Hors-série Une heure lumière 2020

Pour la troisième année consécutive, les éditions Le Bélial propose une opération spéciale concernant la collection Une heure Lumière: offrir le hors-série de l’année pour l’achat de deux livres au format papier faisant partie de la collection Une heure Lumière. Cette cuvée 2020 du hors-série est composée d’une introduction signée Olivier Girard, d’interviews de traducteurs ayant œuvré pour la collection, du catalogue des différents UHL et d’une longue nouvelle de Kij Johnson, Retour à n’dau. Les diverses interviews des traducteurs sont très intéressantes et apprennent pas mal de choses sur leurs manières de travailler.

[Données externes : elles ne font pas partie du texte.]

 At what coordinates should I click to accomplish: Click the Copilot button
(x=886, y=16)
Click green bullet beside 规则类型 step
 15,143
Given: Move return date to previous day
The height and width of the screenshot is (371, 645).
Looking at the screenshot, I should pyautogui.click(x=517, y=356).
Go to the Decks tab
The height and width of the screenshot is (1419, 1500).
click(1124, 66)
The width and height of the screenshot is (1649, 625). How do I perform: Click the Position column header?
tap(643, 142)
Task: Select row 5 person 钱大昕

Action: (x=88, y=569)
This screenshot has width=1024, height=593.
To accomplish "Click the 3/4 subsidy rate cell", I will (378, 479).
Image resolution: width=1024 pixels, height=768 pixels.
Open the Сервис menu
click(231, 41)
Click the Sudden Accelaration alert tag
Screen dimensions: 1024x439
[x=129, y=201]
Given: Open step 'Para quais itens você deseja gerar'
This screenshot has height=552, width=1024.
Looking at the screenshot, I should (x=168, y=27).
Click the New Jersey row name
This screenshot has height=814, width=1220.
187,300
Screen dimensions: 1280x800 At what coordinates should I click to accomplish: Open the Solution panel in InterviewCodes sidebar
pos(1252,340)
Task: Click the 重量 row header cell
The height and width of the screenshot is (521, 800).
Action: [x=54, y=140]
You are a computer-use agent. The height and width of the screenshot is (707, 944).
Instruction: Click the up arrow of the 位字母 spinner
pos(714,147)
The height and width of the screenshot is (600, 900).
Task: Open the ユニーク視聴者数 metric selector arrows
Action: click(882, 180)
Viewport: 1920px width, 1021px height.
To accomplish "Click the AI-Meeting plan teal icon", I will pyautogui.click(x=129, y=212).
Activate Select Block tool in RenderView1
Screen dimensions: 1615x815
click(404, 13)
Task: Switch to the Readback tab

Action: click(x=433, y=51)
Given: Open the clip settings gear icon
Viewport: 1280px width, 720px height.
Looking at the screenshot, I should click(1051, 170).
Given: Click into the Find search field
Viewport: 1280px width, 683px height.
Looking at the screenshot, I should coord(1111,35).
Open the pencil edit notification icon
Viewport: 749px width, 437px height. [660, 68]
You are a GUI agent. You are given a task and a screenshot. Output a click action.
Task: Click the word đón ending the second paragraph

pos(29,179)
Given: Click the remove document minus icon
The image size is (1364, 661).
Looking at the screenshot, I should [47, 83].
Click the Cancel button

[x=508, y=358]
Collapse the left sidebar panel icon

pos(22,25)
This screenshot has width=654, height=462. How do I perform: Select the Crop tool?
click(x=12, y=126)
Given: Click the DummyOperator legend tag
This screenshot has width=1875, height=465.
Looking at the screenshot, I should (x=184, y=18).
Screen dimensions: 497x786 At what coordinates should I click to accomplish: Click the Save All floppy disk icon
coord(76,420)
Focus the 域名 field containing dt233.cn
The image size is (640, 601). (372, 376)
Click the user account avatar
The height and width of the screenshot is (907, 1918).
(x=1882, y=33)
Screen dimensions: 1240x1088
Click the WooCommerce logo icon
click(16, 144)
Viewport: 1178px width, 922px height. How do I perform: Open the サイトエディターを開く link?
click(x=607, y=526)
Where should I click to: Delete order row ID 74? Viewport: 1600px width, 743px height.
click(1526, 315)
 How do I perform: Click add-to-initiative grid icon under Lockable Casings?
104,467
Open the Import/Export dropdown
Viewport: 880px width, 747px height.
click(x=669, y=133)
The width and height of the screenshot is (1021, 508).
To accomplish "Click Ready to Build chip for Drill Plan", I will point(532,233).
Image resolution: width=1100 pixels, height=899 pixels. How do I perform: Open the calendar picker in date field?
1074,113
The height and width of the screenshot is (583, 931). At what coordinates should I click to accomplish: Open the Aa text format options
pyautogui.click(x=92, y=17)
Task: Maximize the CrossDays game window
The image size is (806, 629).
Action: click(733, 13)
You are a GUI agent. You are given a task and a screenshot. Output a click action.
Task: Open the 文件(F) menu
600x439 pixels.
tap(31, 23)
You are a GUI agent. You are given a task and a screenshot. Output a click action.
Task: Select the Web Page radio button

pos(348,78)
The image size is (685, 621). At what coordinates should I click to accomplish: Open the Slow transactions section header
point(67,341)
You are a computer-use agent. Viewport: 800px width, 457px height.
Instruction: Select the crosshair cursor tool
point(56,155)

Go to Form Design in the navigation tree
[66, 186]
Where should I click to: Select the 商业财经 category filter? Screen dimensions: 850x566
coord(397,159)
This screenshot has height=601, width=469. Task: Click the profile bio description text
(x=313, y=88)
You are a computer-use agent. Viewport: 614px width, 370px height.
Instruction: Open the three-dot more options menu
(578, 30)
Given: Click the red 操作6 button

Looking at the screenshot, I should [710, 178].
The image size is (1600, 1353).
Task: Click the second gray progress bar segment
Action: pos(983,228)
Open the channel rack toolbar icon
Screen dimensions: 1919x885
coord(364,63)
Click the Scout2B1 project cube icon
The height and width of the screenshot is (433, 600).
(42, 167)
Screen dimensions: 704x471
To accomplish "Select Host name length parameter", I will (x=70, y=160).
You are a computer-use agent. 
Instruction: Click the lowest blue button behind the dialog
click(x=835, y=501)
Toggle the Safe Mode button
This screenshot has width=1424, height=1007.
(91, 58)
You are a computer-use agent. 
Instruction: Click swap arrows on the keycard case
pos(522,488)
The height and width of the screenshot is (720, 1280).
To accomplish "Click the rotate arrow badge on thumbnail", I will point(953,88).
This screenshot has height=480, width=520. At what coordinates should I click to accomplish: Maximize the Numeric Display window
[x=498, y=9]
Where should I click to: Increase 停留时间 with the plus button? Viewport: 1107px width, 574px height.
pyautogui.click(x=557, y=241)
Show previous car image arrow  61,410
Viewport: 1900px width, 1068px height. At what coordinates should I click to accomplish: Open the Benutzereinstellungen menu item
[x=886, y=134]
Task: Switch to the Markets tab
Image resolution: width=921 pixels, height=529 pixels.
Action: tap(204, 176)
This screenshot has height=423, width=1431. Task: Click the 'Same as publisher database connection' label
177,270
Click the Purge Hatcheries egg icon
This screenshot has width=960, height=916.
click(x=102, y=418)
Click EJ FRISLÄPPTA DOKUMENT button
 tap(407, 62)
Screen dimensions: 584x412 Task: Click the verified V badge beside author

La traduction de la nouvelle de Kij Johnson est signée Anne-Sylvie Homassel. Si l’illustration de couverture est d’Aurélien Police (comme tous ceux de la collection UHL), le dessin intérieur du livre (juste avant la nouvelle) est signé Nicolas Fructus. Retour à n’dau a été écrit en 2000 sous le titre original « The Horse Raiders« .

Ce texte relève du planet-opera avec des éléments de fantasy. L’action se situe sur la planète Ping qui a la particularité d’avoir une rotation très lente et il faut se déplacer pour éviter de subir le froid ou la chaleur extrême. Cela rappelle l’univers développé dans La marche du Levant de Léafar Izen. Il n’y a cependant pas de cité, le peuple de la planète étant constitué de nomades attachant une grande importance à leurs chevaux. Leur manière de fonctionner fait penser aux indiens d’Amérique ou aux Mongols. Pour les habitants de Ping, la planète bouge sous leurs pieds alors que eux restent immobiles sous l’astre solaire, étant ainsi là où est leur place (à n’dau d’où le titre français).

Le personnage principal de cette histoire est Katia. Elle est soigneuse de chevaux du clan Winden mais aussi dresseuse de chiens. Malheureusement, son clan est attaqué par un groupe de nomades dépendant d’un Empereur. Leurs chevaux sont frappés par une étrange maladie qui fait des ravages. Le récit est centré sur Katia qui est un personnage très réussi, au fort tempérament et malmenée par la vie. On retrouve la touche de l’autrice que j’avais tant aimée dans les deux romans lus précédemment et publiés chez Le Bélial, même si cette nouvelle est plus dure. La plume de l’autrice est admirablement retranscrite par la traduction de Anne-Sylvie Homassel. La nouvelle aborde les difficiles sujets du deuil et de la reconstruction. Un hors série à ne pas manquer!

Autres avis: Lorhkan, Apophis, c’est pour ma culture,

Sommaire

  • En guise d’introduction, par Olivier GIRARD
  • Un quatre cents mètres dans l’espace : traduire Une Heure-Lumière, par Erwann PERCHOC
  • « Retour à n’dau », un récit inédit de Kij JOHNSON
  • Catalogue « Une heure-lumière » 2020

Cette chronique fait partie des challenges “Le Projet Maki” de Yogo et “Summer Star Wars épisode IX” de Lhisbei.